Monday, July 25, 2011

Captain America: The First Avenger

Holy fuck, I loved this movie...
...and despite it's title, it doesn't feel like an ad for another one. I like that.

Loved Little Steve Rogers...




Captain America is a very long standing Marvel comic book character, and though he's been on the screen before, it was never done like this.
This is the story of a 90 lb weakling who wants to make a difference - a man who was born a hero.
The first third... "Steve becomes a soldier" is perfect.
This is the key to good entertainment, kids - make me care before you bring out the special effects...
And they are special - really nice looking film.

Chris Evans' "young Steve Rogers" is a great performance. I suspect he had to limit his movement for the digital effects - he seemed controlled but so earnest ...wow, I didn't appreciate how rich these characters could be in full flesh and blood. I would have watched a whole movie about that little weakling - why? ..because he's a fuckin' great character.

In fact, the GRENADE is one of the best "character" moments I've ever seen in any movie. LOVE IT.


Joe Johnston is really good at that nice soft vision of the past - his WW2 is like Band of Brothers for kids. But the most noticeable element of this whole project is how much love went into it, for lack of a better word. These guys love this character as much as I do - as much as millions of kids for years and years have - it really shows.
Tommy Lee Jones is great - most I've enjoyed him in a long time. He seemed like he was having fun.
Hayley Atwell is lovely and reminds me of another Hayley I know...
Couple o' tear-jerkin' scenes, boy.
His line after the big event, so to speak - I don't care if you like superheroes or not - it's just great writing, and kudos to the writers they're borrowing from. Years of Cap stories inform this screenplay, with a lot of the Ultimates mixed in ...impressive synthesis storytelling.
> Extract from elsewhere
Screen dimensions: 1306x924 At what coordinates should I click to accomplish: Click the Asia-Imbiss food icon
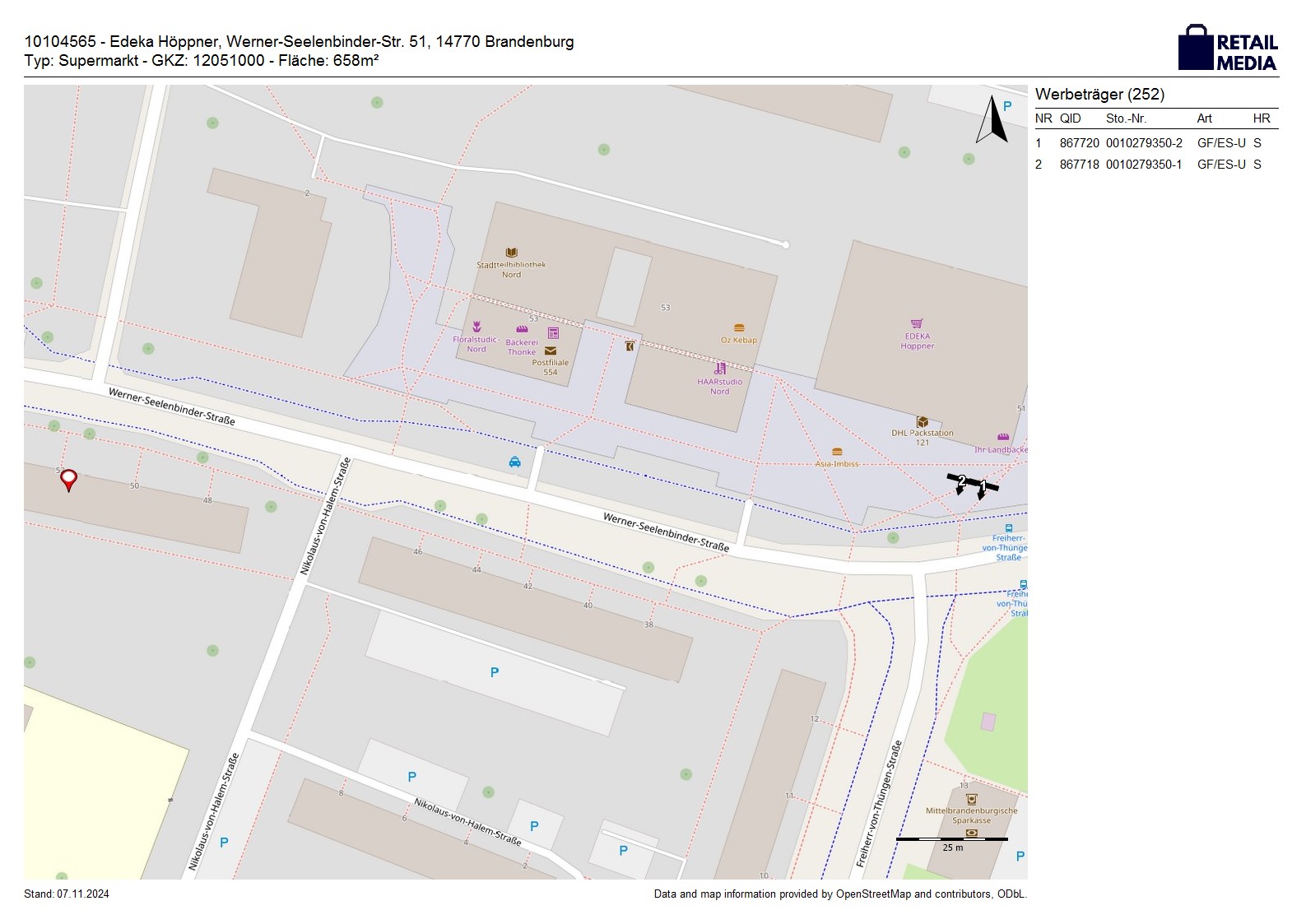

Bucky's a surprise. I love the character but it's tough to pull off a kid beside a Super-Soldier. Fantastic interpretation of the "sidekick" role - more like two soldiers at war - just excellent. There's a brilliant montage towards the end - where everyone shines, and the inspiration of this hero is obvious.
Dum-Dum Duggan is great, and I suspect Neal McDonough is in there as the original Cap consideration.
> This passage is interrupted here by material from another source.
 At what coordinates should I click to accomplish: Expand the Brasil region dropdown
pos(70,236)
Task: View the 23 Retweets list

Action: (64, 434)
Dominic Cooper's Howard Stark was another pleasant surprise, and what an impressive world the Marvel filmmakers have brought together. The idea of Tony's Dad way back might've sounded hokey but it's so charming. They're creating Marvel history up on the big screen. Out of a wonderfully comic-heavy childhood, this is stuff I'm really happy to see - invested storytelling.
Kinda sad to me that of the four "superhero flics" this summer, three were Marvel, and the other one - well, I wanted to like Green Lantern. He's a great character.

Then there's The RED SKULL.
He's Cap's Joker, and such a fun cat - I mean, Nazis are the perfect villain bar none, but a skull-headed one - c'mon? He's awesome - just look at any Cap comics - the Red Skull is always up to something fucked-up.
Hugo Weaving plays him as a genius weirdo - and on that note,  the Werner Herzog accent is a blast - subtle and hilarious.
 ...and though I'm not so much a fan of the rubber face, it was handled really well - that slipping eye...
But his design - Brilliant - absolutely nailed it.
Took about 30 years to see Cap and his nemesis duke it out properly on the big screen for this kid.
Worth the wait this was..


...and dead?
Ahhhh, ha ha ha ha haaaa....
The Red Skull never dies - he's the toughest bad guy in either of the big stables...
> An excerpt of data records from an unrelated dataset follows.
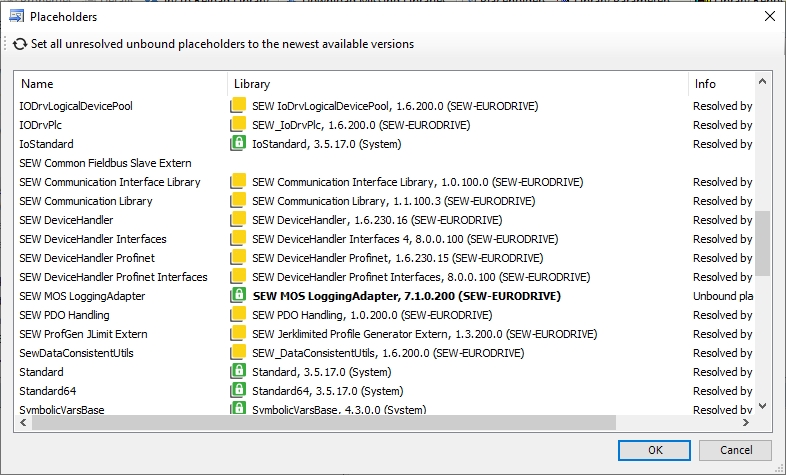Select the SEW Common Fieldbus Slave Extern row
Image resolution: width=786 pixels, height=475 pixels.
pyautogui.click(x=105, y=163)
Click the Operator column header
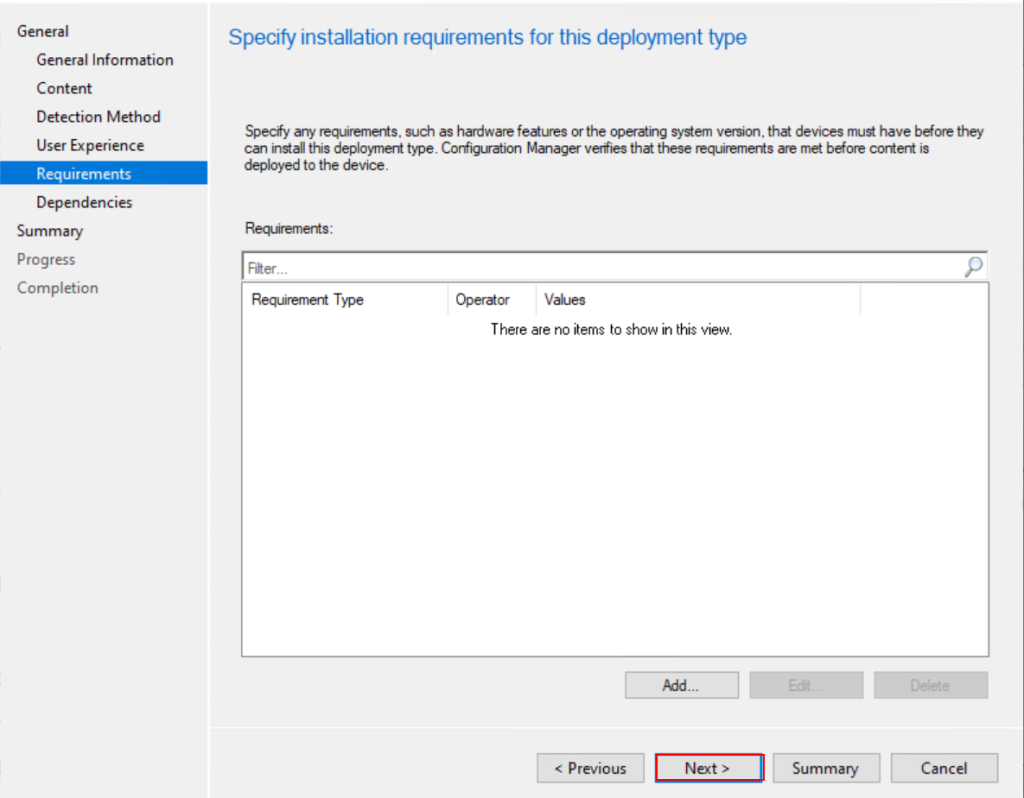The width and height of the screenshot is (1024, 798). coord(483,300)
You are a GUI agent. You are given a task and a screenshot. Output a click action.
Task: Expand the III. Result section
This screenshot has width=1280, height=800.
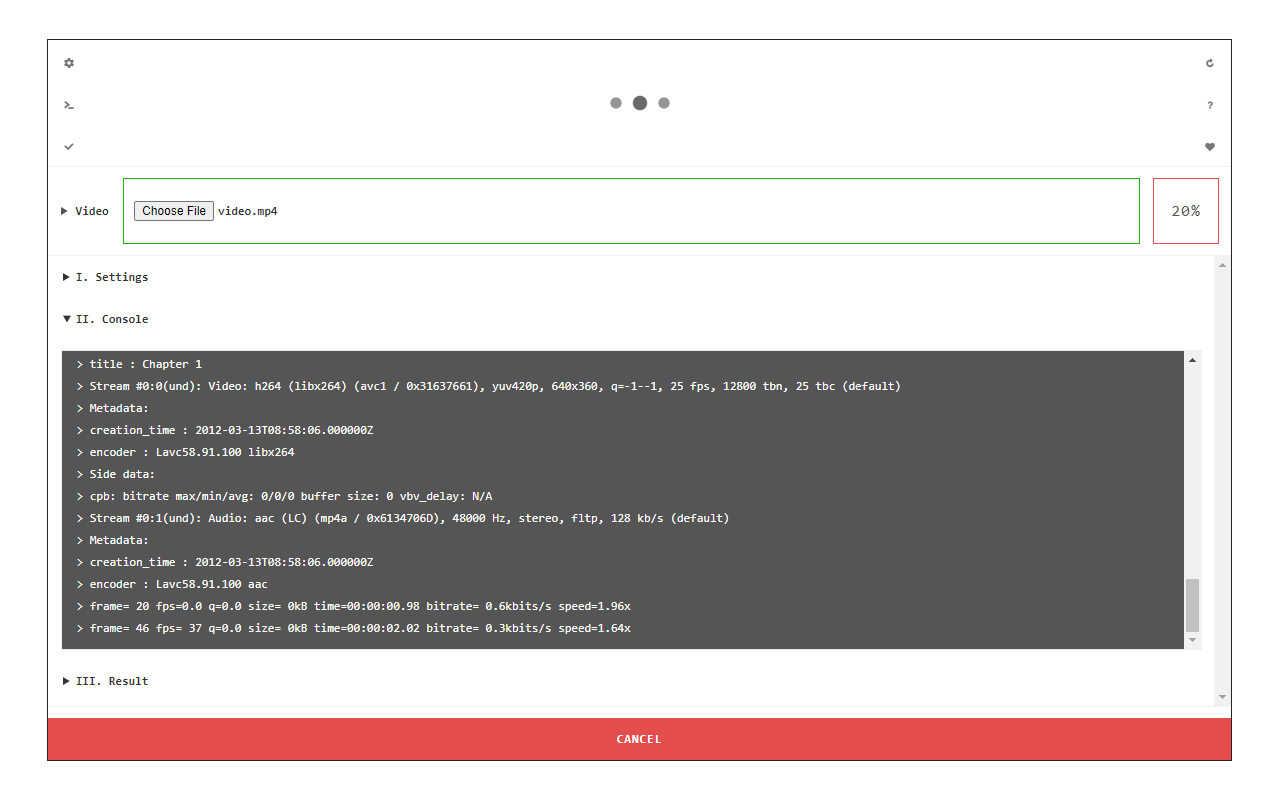(x=105, y=681)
Captain America: The First Avenger is tight entertaining movie. The overall design is charming but totally epic - comic-booky, but cutting edge storytelling.
It has twice the heart of most of these "superhero" flics, amidst a perfectly paced World War II actioner - I'll watch it plenty, I suspect.
I went to see it again this afternoon.

It's too bad the GLUT of superhero flics seems to have killed this one.
It's really really good.


Well, turns out CAP made a fair bit - good, I'd love to see a part 2..
A.

Tuesday, July 12, 2011

Carl Kolchak ...Johnny Depp?

Well, that might just work.
Kolchak is up there with Swamp Thing for this cat/dork...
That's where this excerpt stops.